Item 2.02Results of Operations and Financial Condition
The information set forth under Item 7.01 of this Current Report on Form 8-K is incorporated herein by reference.
Item 7.01Regulation FD Disclosure
Pacific Drilling S.A. (the “Company”) has elected not to make the approximately $31.4 million interest payment (the “First Lien Interest Payment”) due and payable on October 1, 2020 with respect to its 8.375% First Lien Notes due 2023 (the “First Lien Notes”) and the approximately $19.6 million PIK interest payment (the “Second Lien PIK Interest Payment” and, together with the First Lien Interest Payment, the “Interest Payments”) due and payable on October 1, 2020 with respect to its 11.0%/12.0% Second Lien PIK Notes due 2024 (the “Second Lien PIK Notes” and, together with the First Lien Notes, the “Notes”).
Under the indentures governing the Notes, the Company has a 30-day grace period to make the Interest Payments before such non-payment constitutes an “event of default” with respect to the Notes. The Company’s election to use the grace period did not trigger a cross-default under any of the Company’s debt obligations as the Company has obtained any necessary waiver or consent. The Company has elected to use the 30-day grace period, which expires on October 31, 2020, to continue its discussions with certain of its creditors regarding the terms of a potential consensual comprehensive restructuring of its indebtedness, which may be under the protection of Chapter 11 of the U.S. Bankruptcy Code. No agreement has yet been reached, and the Company cannot provide any assurance whether, or when, the Company will reach an agreement with such creditors or as to the terms of any such agreement. As of September 30, 2020, the Company had approximately $218 million of cash and cash equivalents and $6 million of restricted cash.
The information contained in Items 2.02 and 7.01 of this Current Report on Form 8-K shall not be deemed to be “filed” for the purposes of Section 18 of the Securities Exchange Act of 1934 or otherwise subject to the liabilities of that Section, and unless the Company specifically incorporates the information by reference in a filing, such information shall not be deemed incorporated by reference in any filing under the Securities Act of 1933 or the Securities Exchange Act of 1934, regardless of any general incorporation language in such a filing.
Forward-Looking Statements
Certain statements and information contained in this Current Report on Form 8-K constitute “forward-looking statements” within the meaning of the safe harbor provisions of the Private Securities Litigation Reform Act of 1995, and are generally identifiable by their use of words such as “anticipate,” “believe,” “could,” “estimate,” “expect,” “forecast,” “intend,” “our ability to,” “may,” “plan,” “potential,” “predict,” “project,” “projected,” “should,” “will,” “would”, or other similar words which are not generally historical in nature. The forward-looking statements speak only as of the date such statements are made, and the Company undertakes no obligation to publicly update or revise any forward-looking statements after the date they are made, whether as a result of new information, future events or otherwise.

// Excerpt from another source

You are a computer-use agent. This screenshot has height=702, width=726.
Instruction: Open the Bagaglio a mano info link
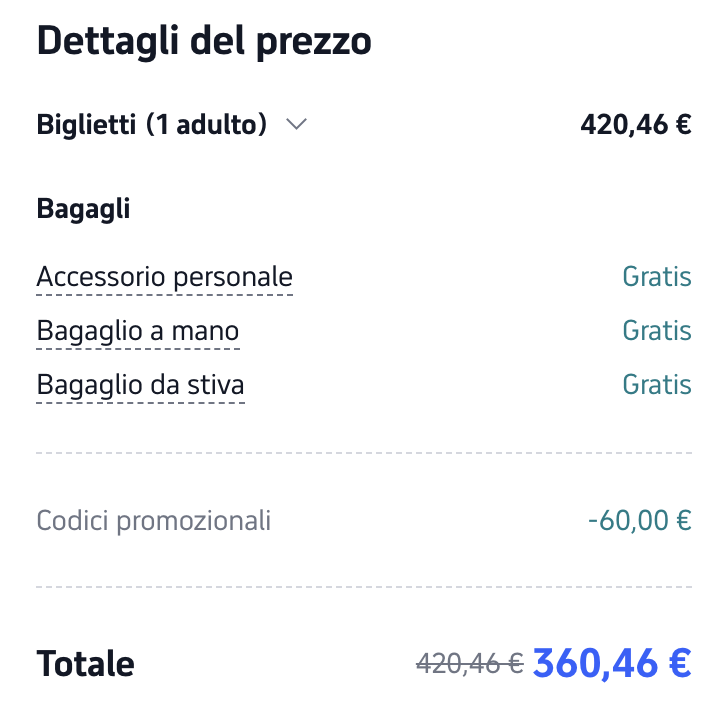[x=138, y=331]
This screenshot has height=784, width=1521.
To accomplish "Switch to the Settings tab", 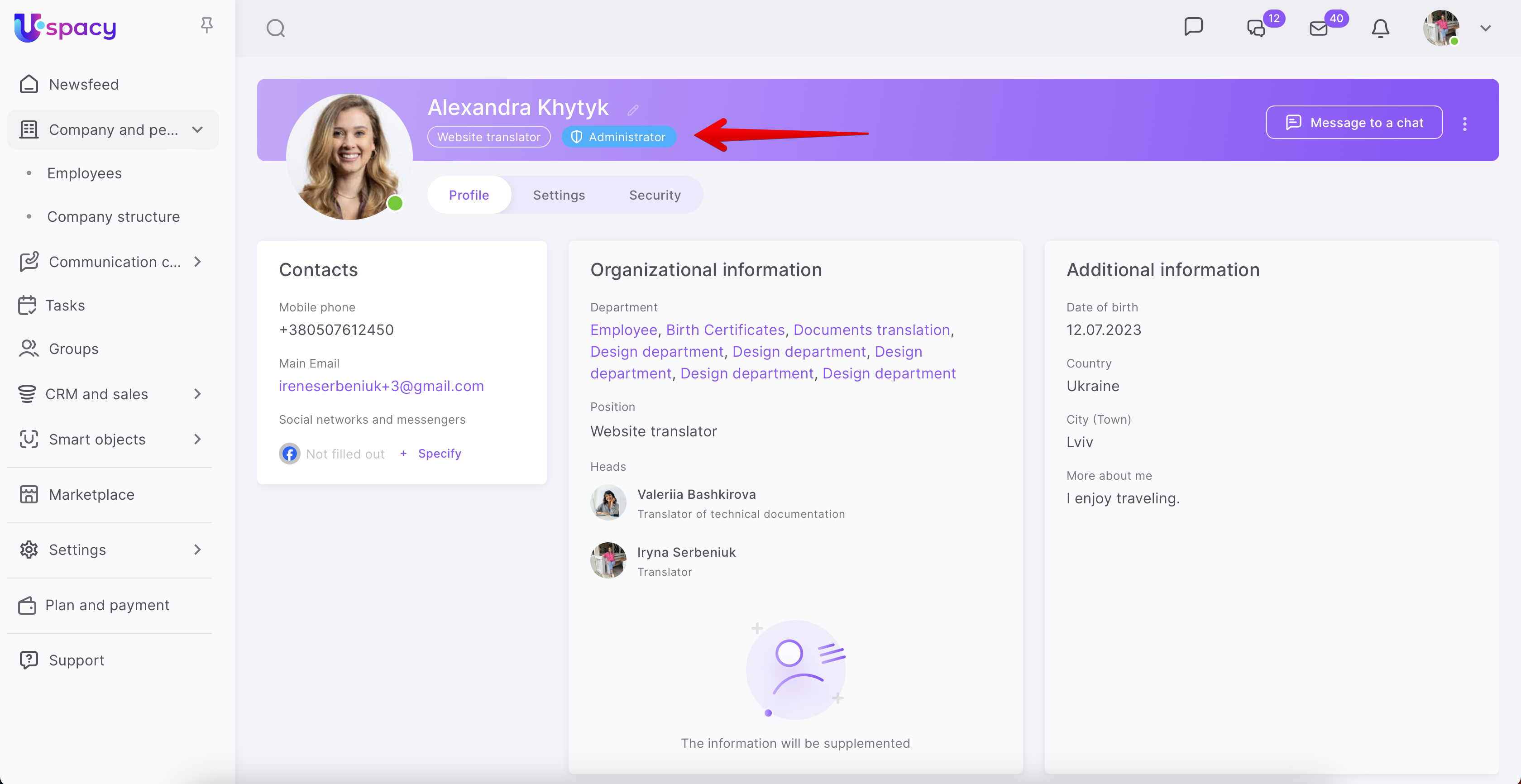I will tap(559, 195).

The Company’s forward-looking statements express the Company’s current expectations or forecasts of possible future results or events, including the Company’s ability to negotiate a consensual comprehensive restructuring transaction with certain of its creditors; the future impact of the COVID-19 pandemic on the Company’s business, future financial and operational performance and cash balances; the Company’s future liquidity position and future efforts to improve its liquidity position; revenue efficiency levels; market outlook; forecasts of trends; future client contract opportunities; future contract dayrates; the Company’s business strategies and plans or objectives of management; estimated duration of client contracts; backlog; expected capital expenditures; projected costs and savings; expectations regarding the Company’s two subsidiaries’ application to appeal the arbitration award against them related to the drillship known as the Pacific Zonda in favor of Samsung Heavy Industries Co. Ltd. (“SHI”), the outcome of such subsidiaries’ ongoing bankruptcy proceedings and the potential impact of the appeal tribunal’s decision on the Company’s future operations, financial position, result of operations and liquidity.